Financial Independence for Women In India
– Akshita Pareek
//Sometimes, bonsai trees remind me
Beautiful, delicate and wanted,
Restricted, replicated and controlled//
“It seems Eve’s bite from the apple of knowledge was a debt women are doomed to pay for eternity.” These lines from Dan Brown’s Da Vinci Code find inflated relevance in today’s modern era which still, somehow is a silhouette of the patriarchal society that has long dominated this globe. Even though, women have been able to secure a lot of quintessential rights for themselves over the years, there is an independence of a certain kind that the society doesn’t want to entrust them with; financial independence.
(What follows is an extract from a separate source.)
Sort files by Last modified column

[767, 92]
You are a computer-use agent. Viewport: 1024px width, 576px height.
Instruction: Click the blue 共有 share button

For centuries together, men have intentionally and single handed associated themselves with business and money matters, conveniently keeping the women out of the discussion and thus presenting them as figures lacking the financial know-how to manage money. There are countless cases where women, despite being the primary or equivalent breadwinners, do not get any say in how and where the money gets spent. Essentially, they are treated as ATM machines where they are only required to generate the money; what happens to the money next, is none of their concern. While managing finances with your significant other is an acceptable condition, being completely left out of these important decisions is the kind of exploitation that needs recognition. Here, playing an active role is the key while both the extremes are unasked for.
It becomes all the more important for women to be the architects of their own financial future because of the gigantic pay gap and other workspace discrepancies that have existed and will continue to pose as threats to their growth in the perceived future.The highway to an egalitarian society goes through a fair power play between men and women. In the 21st century, a lot of literal power stems from having money. However, the issue of financial independence is rooted in some very problematic practices and things children are taught early on. So, when a girl is told that she’s ‘paraya dhan’ from as long as she can remember, not only is she de-humanised but also pushed into an identity crisis, left searching for a place to exercise her rights, during the entire course of her life. When the rights of women to schools and further, to colleges outside their hometowns become inadmissible without the support of a man, to assume that they are free to make their own choices, to report crimes, to manage their own money, is a gross overestimation.
In order to ensure that girls grow into financially independent women, the seeds have to be sown in childhood. Adopting a strategy that combines having open conversations, unbiased gender roles and financial education right from the very beginning will be better able to create powerful, assertive and independent women. Here, it is important to understand that financial independence can’t be created in isolation; it is a part of the holistic independence that is birthed out of a welcoming and accommodating upbringing and environment. But at the same time, it is important to subjectively look at the conditions of each household where a woman is rallying for financial independence. Apart from raising awareness, it is important to listen to them and suggest the ways out accordingly, because the case of a domestically abused woman fighting for financial freedom will be completely different from the fight of an upper-class woman battling for ownership rights. The bottom line is to fight; fight for what is just and wilfully ours.
The views expressed are that of the writer.